**WORK REQUEST:** Give the number of lines that contain "arrow" in the listing, and write nothing else.
============
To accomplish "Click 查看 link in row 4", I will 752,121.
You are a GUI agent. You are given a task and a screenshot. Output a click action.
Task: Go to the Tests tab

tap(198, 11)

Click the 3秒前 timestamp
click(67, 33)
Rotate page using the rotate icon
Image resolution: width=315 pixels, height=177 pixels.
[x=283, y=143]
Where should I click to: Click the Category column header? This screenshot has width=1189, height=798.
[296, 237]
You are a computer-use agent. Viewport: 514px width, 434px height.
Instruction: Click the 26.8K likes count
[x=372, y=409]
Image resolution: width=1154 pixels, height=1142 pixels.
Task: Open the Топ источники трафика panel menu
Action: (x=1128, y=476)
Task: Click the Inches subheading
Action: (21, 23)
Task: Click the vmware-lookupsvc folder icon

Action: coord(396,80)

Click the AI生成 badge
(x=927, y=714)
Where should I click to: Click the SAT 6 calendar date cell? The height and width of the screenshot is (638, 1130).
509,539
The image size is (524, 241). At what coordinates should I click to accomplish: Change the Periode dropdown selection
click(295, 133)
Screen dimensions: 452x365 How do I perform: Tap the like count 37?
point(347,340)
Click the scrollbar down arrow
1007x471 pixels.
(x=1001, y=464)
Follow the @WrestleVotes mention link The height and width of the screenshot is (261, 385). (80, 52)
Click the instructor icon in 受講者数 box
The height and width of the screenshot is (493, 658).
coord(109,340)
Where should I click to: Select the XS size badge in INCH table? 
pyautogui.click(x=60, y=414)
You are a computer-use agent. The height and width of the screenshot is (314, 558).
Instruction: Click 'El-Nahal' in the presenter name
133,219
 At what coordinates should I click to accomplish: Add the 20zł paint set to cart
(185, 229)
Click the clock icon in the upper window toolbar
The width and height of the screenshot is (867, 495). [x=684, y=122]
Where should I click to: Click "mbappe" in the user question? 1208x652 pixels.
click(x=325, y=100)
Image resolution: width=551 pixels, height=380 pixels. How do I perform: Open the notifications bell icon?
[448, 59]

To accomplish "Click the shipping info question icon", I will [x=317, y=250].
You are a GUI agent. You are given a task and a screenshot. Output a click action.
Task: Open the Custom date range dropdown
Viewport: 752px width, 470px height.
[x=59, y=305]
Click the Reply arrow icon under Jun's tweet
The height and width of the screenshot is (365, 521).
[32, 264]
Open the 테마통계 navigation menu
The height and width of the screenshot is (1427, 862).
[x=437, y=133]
============
**SOLUTION FOR THIS PROBLEM:** 2